**ACTION ITEM**:
Look below for the line holding "Instruction: Open the Documentation link" and the line holding "Viewport: 2198px width, 664px height.". Transcribe exactly those lines and all lines between them, nothing more.

DATA: Begin

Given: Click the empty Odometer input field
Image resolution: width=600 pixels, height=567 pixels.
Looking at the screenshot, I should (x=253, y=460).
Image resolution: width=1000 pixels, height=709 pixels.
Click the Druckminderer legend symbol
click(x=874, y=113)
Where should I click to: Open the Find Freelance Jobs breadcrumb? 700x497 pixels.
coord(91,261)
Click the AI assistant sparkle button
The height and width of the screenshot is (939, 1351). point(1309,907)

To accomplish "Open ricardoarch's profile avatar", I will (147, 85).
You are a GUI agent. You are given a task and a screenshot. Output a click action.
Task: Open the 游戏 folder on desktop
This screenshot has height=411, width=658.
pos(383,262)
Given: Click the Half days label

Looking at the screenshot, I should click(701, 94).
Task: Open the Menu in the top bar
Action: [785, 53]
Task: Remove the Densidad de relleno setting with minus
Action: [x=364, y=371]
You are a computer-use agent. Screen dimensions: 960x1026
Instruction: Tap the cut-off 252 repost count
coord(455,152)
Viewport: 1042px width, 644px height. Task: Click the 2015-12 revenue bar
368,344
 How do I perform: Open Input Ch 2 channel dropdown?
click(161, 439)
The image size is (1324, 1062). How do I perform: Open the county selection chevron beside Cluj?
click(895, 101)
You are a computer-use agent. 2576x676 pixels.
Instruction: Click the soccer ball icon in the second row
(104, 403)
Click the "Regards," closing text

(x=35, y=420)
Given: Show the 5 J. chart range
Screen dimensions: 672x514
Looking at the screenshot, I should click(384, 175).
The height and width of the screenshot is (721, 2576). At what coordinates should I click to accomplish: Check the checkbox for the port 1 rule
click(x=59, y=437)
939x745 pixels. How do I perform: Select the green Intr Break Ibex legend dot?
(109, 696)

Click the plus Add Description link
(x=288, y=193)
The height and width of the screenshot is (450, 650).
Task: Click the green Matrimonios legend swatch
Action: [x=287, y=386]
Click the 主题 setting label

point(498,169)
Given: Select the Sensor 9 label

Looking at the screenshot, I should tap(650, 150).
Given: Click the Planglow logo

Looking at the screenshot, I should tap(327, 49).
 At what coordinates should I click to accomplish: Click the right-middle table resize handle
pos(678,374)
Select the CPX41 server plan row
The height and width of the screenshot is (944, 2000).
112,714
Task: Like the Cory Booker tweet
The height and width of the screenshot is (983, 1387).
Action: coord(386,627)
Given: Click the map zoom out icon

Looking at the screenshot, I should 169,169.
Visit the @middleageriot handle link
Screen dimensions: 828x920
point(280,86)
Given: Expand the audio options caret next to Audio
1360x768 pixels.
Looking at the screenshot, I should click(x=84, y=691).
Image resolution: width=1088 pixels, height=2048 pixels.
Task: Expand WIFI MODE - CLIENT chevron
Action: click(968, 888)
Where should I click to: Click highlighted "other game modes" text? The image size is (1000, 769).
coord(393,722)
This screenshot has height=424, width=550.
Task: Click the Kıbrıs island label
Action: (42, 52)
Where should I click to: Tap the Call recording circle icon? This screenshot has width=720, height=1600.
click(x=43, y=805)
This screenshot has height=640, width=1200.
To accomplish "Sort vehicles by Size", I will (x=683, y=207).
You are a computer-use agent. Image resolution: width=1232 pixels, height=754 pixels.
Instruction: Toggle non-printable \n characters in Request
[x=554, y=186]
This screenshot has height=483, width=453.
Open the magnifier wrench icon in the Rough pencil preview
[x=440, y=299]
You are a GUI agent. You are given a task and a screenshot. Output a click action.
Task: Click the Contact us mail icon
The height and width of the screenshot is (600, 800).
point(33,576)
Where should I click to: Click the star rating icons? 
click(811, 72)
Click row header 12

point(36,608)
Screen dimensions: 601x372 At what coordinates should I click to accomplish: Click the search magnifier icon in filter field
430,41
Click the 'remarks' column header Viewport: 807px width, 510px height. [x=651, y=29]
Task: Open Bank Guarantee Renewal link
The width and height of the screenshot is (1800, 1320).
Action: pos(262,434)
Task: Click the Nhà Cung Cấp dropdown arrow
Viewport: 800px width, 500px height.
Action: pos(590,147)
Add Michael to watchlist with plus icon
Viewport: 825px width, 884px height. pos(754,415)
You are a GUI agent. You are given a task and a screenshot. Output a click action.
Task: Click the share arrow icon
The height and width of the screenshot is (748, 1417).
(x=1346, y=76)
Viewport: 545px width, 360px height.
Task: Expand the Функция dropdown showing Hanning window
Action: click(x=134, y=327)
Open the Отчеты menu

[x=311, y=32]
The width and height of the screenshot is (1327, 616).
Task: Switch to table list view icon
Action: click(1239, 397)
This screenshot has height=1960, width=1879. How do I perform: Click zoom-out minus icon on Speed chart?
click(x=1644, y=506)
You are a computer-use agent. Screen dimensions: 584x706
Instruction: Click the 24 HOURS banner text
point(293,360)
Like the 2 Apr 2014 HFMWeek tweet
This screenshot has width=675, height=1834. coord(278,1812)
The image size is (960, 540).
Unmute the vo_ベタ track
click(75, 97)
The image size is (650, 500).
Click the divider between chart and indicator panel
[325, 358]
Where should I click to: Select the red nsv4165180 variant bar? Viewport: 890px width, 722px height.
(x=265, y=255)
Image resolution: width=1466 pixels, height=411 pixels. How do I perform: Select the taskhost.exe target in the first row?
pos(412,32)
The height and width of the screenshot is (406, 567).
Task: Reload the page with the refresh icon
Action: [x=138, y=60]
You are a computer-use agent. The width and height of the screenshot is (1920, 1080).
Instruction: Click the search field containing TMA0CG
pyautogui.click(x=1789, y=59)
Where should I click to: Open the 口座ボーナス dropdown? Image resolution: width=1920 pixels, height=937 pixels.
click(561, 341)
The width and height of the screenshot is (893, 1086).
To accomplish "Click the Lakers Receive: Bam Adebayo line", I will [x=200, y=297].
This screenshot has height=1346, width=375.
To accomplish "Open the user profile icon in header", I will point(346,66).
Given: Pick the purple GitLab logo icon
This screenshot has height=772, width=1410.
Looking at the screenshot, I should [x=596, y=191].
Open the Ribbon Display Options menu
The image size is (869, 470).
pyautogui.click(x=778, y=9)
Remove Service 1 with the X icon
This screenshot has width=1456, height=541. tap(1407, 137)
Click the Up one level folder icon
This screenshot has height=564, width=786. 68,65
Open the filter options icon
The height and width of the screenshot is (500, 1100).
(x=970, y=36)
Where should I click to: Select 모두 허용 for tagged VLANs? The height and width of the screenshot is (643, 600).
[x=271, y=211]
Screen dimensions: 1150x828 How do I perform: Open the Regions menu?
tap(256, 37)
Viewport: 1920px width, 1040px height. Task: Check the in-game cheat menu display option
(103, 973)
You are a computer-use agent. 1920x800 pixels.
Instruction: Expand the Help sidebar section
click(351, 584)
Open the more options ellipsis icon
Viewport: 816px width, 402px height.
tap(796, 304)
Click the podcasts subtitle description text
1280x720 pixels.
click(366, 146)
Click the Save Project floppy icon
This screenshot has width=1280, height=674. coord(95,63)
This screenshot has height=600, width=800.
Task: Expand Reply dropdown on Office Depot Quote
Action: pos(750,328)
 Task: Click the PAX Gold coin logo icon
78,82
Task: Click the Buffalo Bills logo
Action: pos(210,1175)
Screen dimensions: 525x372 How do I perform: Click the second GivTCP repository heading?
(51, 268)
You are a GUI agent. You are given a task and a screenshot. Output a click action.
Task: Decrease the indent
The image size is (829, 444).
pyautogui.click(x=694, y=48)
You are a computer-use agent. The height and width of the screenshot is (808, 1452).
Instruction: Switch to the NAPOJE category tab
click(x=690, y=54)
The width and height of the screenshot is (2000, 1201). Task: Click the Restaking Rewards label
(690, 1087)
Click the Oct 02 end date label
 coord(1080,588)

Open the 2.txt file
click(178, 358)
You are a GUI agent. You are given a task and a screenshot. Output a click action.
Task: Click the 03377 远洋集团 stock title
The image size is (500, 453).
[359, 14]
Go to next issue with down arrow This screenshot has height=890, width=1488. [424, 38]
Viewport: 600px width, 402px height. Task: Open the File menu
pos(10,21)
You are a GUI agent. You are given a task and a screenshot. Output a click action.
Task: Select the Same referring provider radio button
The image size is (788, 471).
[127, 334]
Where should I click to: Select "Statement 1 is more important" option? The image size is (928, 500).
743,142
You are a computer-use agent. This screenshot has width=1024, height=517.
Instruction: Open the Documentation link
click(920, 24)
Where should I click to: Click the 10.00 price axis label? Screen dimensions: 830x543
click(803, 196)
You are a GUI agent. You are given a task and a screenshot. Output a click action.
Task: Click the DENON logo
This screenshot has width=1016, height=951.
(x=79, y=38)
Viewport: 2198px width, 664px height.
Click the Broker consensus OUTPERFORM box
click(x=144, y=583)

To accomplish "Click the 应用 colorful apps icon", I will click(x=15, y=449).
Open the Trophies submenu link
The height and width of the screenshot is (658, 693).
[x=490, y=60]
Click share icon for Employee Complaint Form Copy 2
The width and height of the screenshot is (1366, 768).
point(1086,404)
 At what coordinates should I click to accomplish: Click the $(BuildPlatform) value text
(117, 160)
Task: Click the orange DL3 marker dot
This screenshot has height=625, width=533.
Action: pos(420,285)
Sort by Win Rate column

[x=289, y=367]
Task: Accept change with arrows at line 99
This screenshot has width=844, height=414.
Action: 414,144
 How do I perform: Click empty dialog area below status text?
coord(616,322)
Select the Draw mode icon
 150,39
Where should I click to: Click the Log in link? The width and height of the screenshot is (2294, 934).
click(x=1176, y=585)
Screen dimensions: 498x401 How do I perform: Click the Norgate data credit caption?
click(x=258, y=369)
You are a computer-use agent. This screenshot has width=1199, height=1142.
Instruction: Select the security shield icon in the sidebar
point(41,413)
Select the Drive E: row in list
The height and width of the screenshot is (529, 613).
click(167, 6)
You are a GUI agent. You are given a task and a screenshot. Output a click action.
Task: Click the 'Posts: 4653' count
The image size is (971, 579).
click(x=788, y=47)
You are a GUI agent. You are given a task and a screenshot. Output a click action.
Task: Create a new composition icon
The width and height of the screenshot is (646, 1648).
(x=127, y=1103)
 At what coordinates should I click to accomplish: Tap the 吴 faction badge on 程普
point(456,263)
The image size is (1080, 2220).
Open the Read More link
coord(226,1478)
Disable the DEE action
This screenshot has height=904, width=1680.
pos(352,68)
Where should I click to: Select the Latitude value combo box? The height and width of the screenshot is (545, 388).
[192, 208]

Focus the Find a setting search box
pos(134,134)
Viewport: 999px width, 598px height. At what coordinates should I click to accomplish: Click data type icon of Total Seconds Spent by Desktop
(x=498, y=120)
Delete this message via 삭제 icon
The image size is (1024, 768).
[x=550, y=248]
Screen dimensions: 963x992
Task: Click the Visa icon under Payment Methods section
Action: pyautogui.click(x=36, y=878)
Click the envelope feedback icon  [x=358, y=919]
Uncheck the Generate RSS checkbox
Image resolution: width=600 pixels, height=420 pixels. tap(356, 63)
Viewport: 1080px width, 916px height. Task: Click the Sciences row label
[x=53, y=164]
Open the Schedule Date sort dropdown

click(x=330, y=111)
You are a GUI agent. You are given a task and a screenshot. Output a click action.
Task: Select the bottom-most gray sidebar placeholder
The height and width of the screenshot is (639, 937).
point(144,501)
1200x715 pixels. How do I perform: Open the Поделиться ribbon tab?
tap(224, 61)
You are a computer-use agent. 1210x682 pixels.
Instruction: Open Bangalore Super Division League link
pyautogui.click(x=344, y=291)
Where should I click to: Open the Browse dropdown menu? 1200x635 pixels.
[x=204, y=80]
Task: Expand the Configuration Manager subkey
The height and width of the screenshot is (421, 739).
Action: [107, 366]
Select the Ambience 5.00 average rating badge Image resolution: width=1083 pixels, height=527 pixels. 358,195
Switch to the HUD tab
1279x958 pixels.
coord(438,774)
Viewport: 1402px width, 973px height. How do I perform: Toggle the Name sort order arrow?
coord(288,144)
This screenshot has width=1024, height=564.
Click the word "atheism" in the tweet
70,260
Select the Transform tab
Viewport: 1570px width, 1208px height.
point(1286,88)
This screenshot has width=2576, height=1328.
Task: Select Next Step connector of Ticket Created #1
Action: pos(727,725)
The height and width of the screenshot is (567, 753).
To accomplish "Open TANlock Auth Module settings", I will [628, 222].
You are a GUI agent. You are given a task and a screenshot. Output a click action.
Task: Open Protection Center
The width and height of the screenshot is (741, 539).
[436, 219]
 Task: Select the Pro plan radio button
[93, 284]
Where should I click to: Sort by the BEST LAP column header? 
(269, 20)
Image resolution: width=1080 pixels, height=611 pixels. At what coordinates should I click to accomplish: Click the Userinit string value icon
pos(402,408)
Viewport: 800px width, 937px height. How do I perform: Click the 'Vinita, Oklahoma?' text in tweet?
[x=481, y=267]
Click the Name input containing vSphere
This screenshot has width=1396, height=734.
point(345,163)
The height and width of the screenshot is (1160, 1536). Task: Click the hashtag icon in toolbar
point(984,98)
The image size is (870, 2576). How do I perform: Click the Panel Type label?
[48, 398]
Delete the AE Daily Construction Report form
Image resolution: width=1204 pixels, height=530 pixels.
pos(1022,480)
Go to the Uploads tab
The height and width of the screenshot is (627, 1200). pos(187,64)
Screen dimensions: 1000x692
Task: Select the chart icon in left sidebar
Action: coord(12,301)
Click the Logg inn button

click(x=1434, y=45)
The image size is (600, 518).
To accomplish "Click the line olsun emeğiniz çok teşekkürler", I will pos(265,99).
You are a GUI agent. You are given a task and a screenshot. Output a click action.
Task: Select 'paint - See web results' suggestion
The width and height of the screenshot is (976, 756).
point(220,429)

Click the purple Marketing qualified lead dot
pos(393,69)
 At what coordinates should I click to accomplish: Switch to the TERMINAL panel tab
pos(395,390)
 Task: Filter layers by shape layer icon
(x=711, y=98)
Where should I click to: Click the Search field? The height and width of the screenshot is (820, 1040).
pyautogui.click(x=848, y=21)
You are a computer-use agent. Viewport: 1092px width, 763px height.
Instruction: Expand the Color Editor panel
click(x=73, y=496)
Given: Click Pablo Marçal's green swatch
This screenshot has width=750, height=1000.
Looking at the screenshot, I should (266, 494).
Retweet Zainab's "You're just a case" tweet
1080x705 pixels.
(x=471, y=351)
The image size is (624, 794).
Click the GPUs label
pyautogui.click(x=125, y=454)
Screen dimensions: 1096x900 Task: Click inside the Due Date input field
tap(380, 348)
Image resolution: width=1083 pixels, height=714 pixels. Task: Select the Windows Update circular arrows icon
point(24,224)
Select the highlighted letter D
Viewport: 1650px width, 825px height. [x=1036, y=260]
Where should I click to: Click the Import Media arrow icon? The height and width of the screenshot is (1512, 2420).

DATA: End

**EXERCISE OUTPUT**:
Instruction: Open the Documentation link
click(920, 24)
Where should I click to: Click the 10.00 price axis label? Screen dimensions: 830x543
click(803, 196)
You are a GUI agent. You are given a task and a screenshot. Output a click action.
Task: Click the DENON logo
This screenshot has width=1016, height=951.
(x=79, y=38)
Viewport: 2198px width, 664px height.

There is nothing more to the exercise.